The issues with the story:

-How did the "impersonator" get his email address in the first place?

-The "impersonator" uses the shortened for "u" for "you". From what I've seen of your posts in your club, you don't do this. But BlitzGod does, frequently. So linguistically, the style of the impersonator points to him.

-The "impersonator", if genuine; seems to have done this in a very incompetent way.

Firstly, there's the language thing, as I mentioned.

Secondly, the "impersonator" didn't specify which members to remove. If you really did want to remove members from the club because you didn't like them you would specify; so if the "impersonator" wanted to be believable they would have said something like "kick everyone from the club except this list of people".

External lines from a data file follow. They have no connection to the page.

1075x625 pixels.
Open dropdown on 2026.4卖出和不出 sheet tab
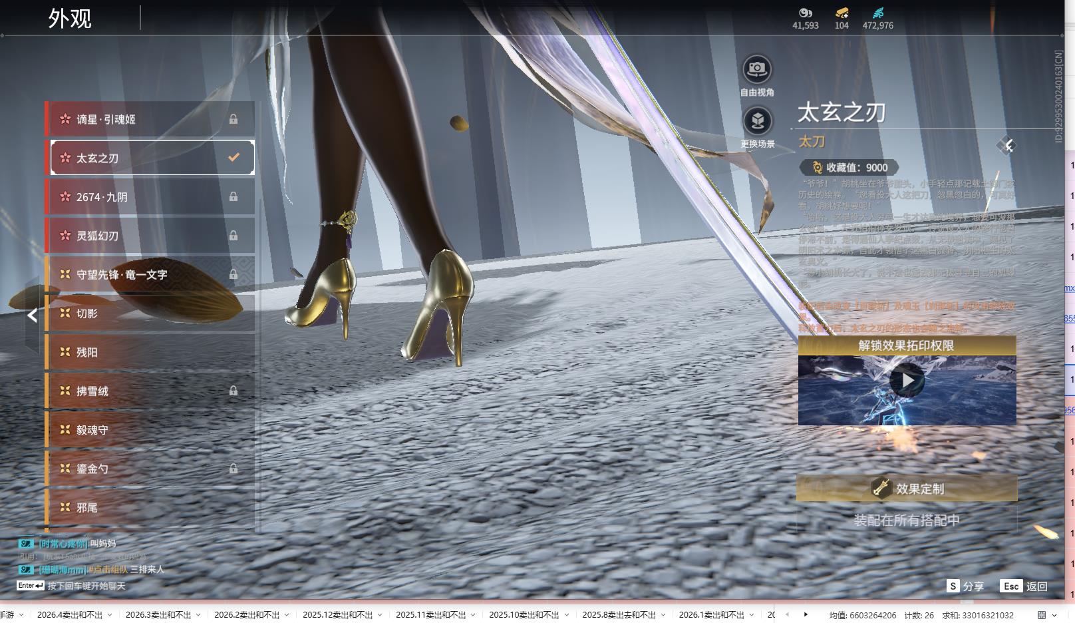tap(110, 615)
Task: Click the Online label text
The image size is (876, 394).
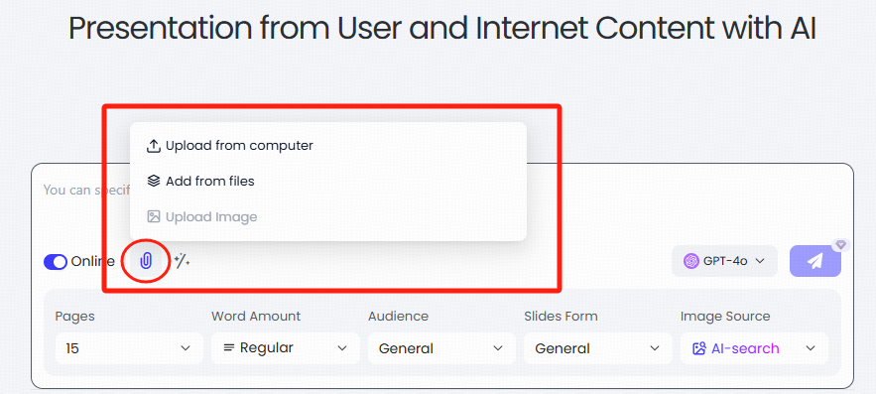Action: 92,262
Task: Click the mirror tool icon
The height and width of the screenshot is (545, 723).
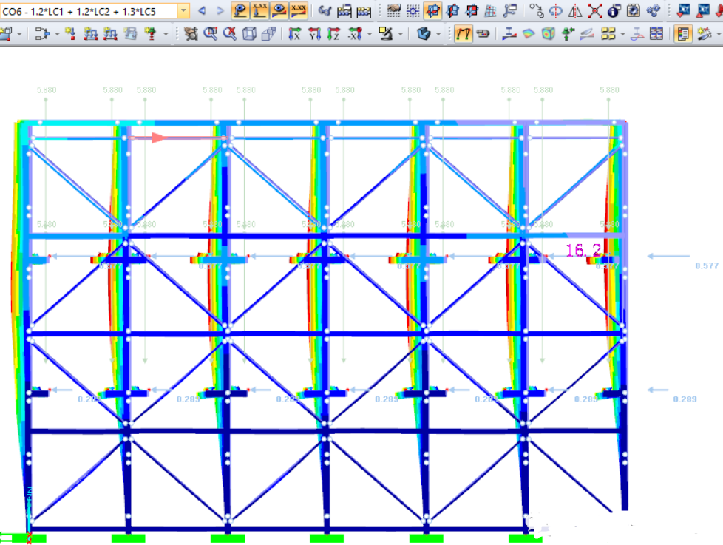Action: coord(575,11)

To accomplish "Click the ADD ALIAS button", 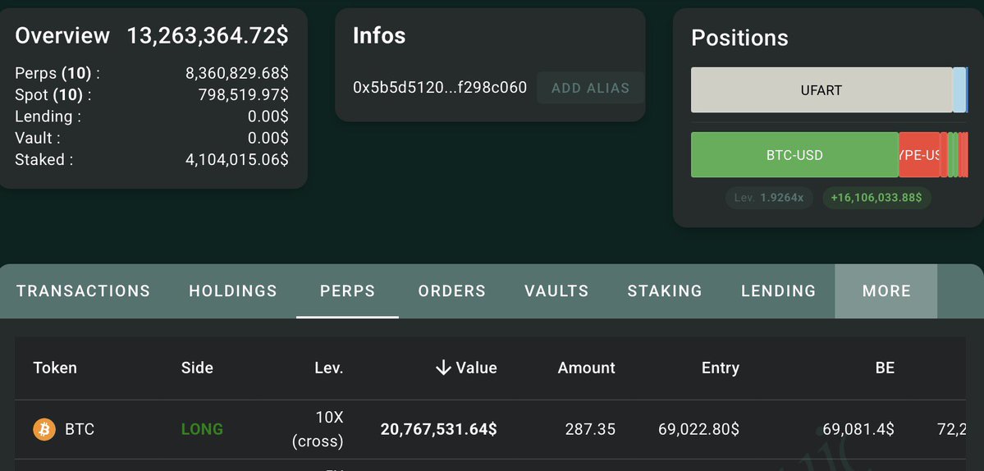I will pos(590,88).
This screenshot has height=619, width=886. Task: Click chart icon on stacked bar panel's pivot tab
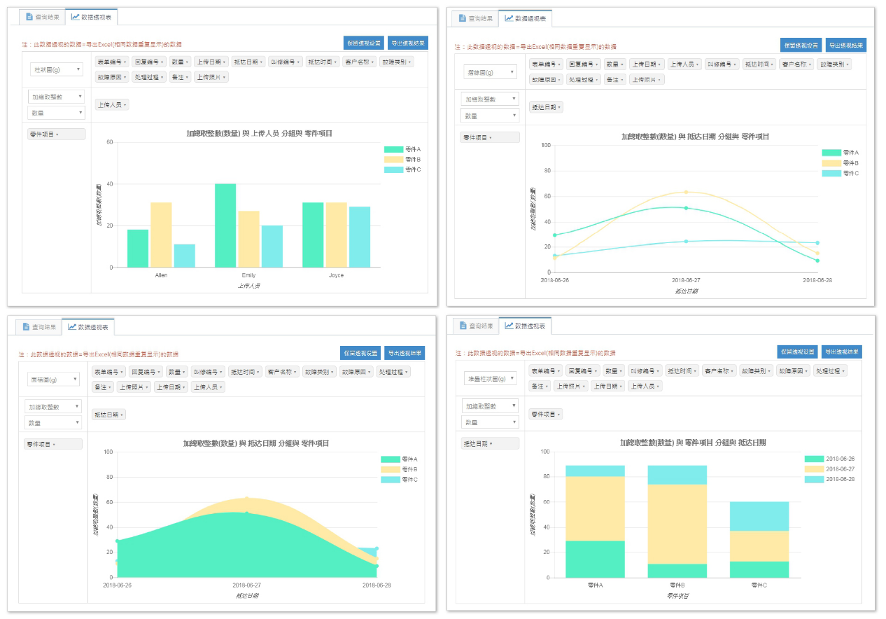pos(509,326)
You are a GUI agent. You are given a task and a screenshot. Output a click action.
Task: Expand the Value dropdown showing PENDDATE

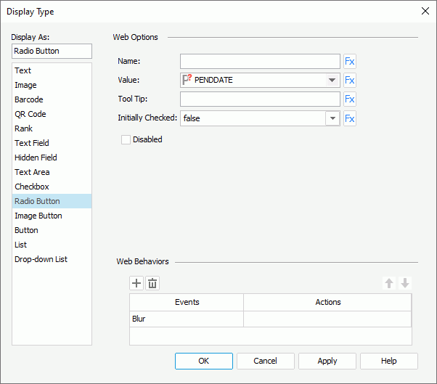click(332, 81)
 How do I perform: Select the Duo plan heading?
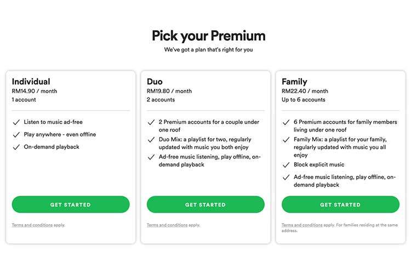(x=155, y=82)
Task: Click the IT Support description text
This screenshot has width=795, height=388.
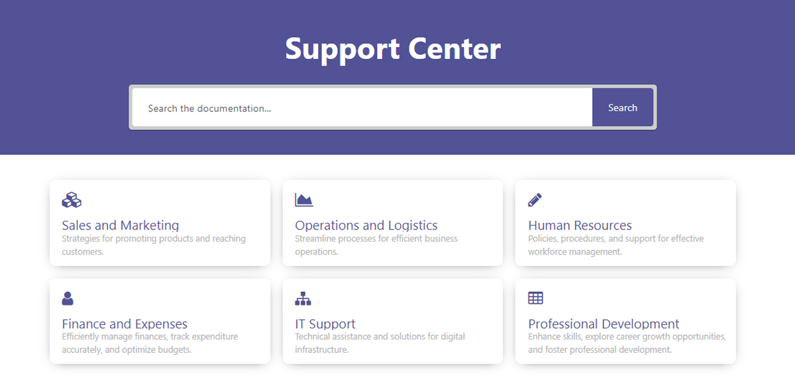Action: point(380,343)
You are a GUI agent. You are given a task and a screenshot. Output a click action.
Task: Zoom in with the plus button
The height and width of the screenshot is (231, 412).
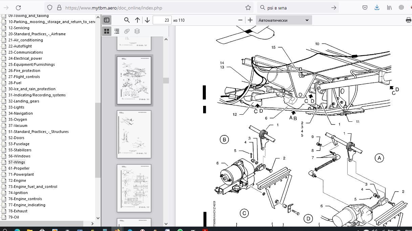click(250, 20)
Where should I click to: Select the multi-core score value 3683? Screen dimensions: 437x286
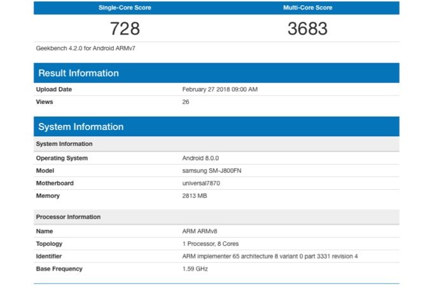pyautogui.click(x=307, y=29)
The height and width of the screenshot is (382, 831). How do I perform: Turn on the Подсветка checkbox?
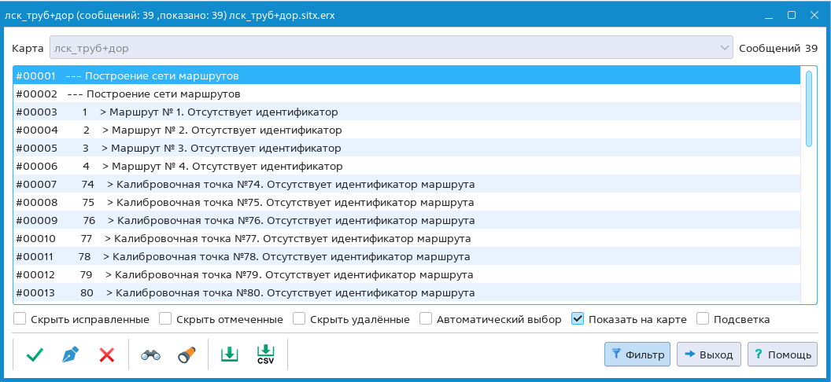[x=704, y=319]
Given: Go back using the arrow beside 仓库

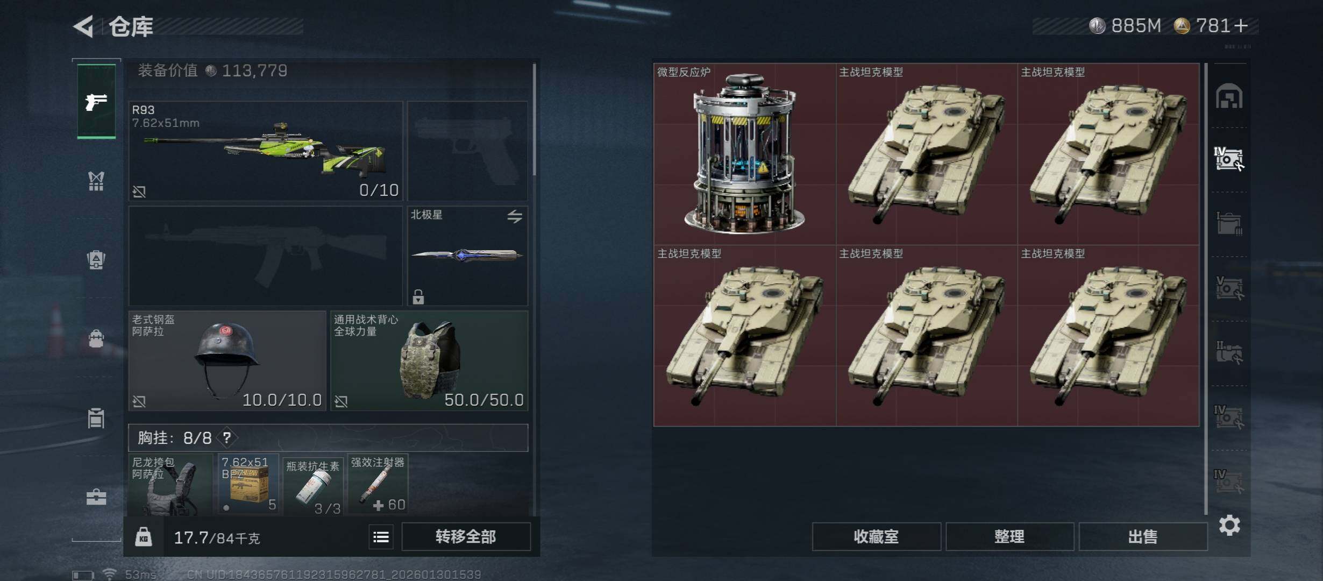Looking at the screenshot, I should [x=83, y=26].

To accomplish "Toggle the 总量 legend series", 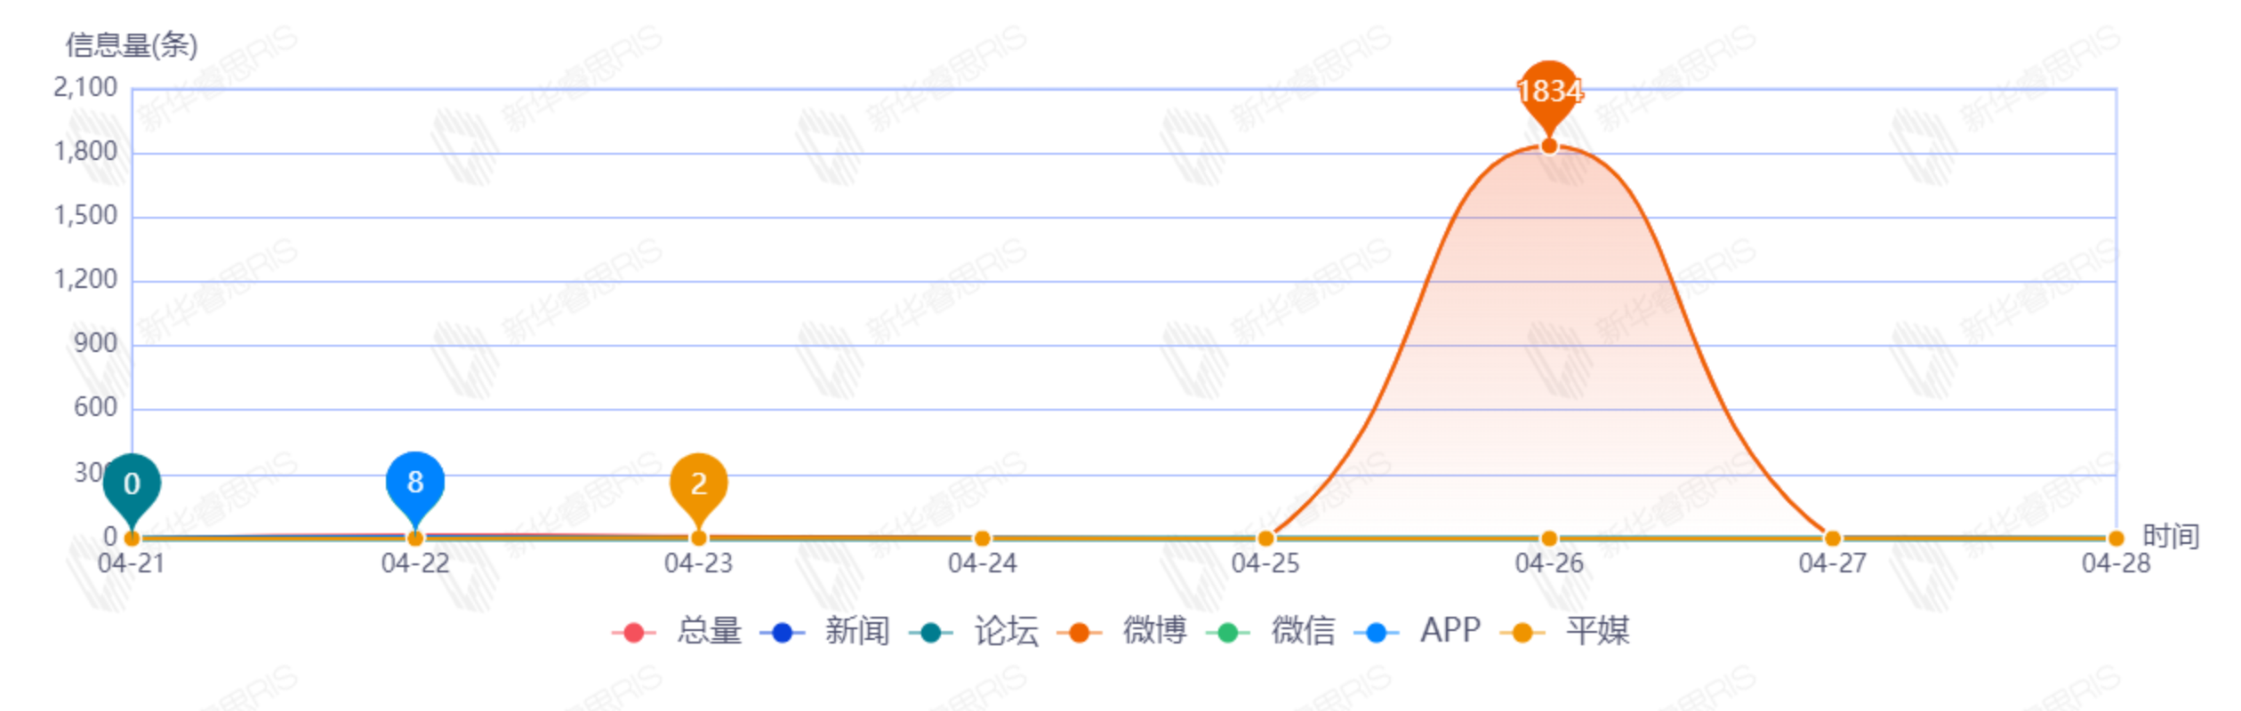I will tap(679, 632).
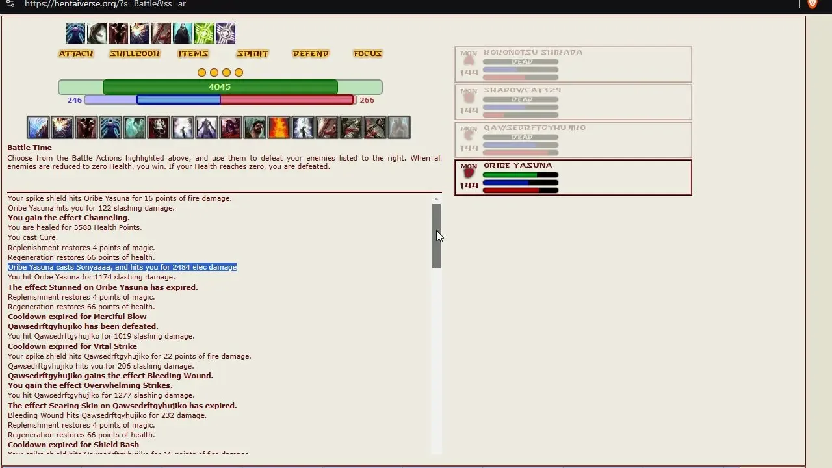Use the bearded man skill in quickbar
832x468 pixels.
255,127
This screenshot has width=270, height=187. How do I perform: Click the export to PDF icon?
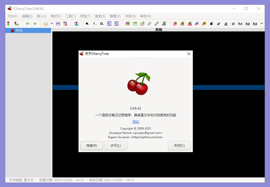tap(65, 24)

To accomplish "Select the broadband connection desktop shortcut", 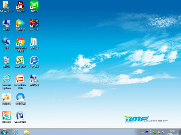I will point(34,79).
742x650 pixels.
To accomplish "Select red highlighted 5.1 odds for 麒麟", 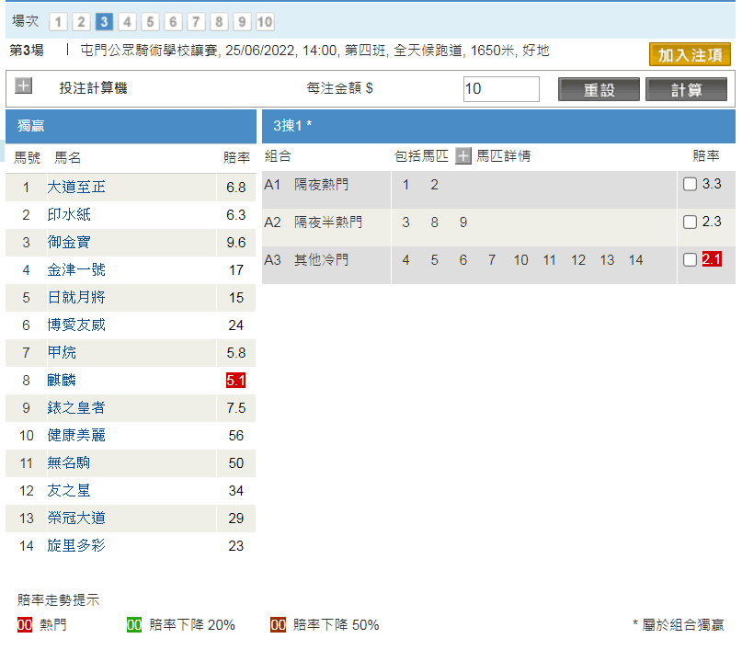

Giving vague instructions would also have risked BlitzGod contacting you on chess.com for clarification, which would have unravelled the whole scheme. This feels too poorly-done to be some masterplan from an outside force, and more like something someone would put together in ten minutes as a cover story when they got busted.

-In the same way, if we are to believe his story, we are to suppose none of the above things made BlitzGod suspicious. If he is indeed innocent he has to be extraordinarily gullible (and as such probably shouldn't be on the admin team anyway).

-None of your many other staff mentioned any email like this, at least not publicly. It seems a bit convenient that the "impersonator" just happened to contact the most gullible member of your admin team first. You'd expect, if genuine, other members of the admin team to say "I got an email a bit like this, but it sounded like nonsense so I deleted it".

-The alleged motivation of the "impersonator" doesn't make much sense. According to Blitzgod he did it so he could blackmail him into plugging his club. But really, plugging a club in another club doesn't usually cause all that many people to join, unless the club that's doing the plugging is gigantic. He would probably get more people from promoting his club legitimately using the invite function.

And he has nothing to back his blackmail up. Obviously no-one is going to start kicking people due to emails from random impersonators anymore, so it's clear this was never going to work from any angle.

While it is unclear what the motivation actually is , someone using it to promote their own club sounds implausible.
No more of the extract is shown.